DATA PROVIDED:
*** Block opens ***

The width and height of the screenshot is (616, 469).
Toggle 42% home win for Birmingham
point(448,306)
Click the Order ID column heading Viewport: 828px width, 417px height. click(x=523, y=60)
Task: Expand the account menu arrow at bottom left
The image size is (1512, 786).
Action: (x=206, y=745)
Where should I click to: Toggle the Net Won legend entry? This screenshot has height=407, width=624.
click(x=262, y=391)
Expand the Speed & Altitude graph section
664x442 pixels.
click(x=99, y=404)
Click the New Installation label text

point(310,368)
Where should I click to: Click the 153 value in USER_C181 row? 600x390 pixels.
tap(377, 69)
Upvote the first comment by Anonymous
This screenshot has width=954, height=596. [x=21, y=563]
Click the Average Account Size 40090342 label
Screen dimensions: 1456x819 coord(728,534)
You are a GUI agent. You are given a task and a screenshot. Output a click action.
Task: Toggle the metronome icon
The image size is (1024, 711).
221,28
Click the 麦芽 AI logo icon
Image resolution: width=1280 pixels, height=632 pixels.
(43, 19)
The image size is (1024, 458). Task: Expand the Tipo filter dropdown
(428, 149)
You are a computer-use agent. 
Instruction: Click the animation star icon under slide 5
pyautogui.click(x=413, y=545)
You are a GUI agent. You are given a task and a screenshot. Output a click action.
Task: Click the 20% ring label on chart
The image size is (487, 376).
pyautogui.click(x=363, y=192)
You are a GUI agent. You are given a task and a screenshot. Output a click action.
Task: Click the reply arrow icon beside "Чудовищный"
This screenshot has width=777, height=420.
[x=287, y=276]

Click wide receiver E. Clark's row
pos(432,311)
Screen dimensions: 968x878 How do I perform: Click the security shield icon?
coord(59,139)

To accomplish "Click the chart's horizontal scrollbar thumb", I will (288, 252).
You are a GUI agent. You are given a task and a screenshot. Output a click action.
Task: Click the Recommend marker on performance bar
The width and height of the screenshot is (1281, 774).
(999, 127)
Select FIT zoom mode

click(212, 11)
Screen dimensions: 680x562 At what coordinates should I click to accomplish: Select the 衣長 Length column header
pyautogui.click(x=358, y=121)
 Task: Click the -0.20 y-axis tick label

*** Block closes ***

WHAT YOU SHOULD DO: Return only the lines of the records in which the string "arrow" appears.

FINISHED EXERCISE:
Task: Expand the account menu arrow at bottom left
Task: Click the reply arrow icon beside "Чудовищный"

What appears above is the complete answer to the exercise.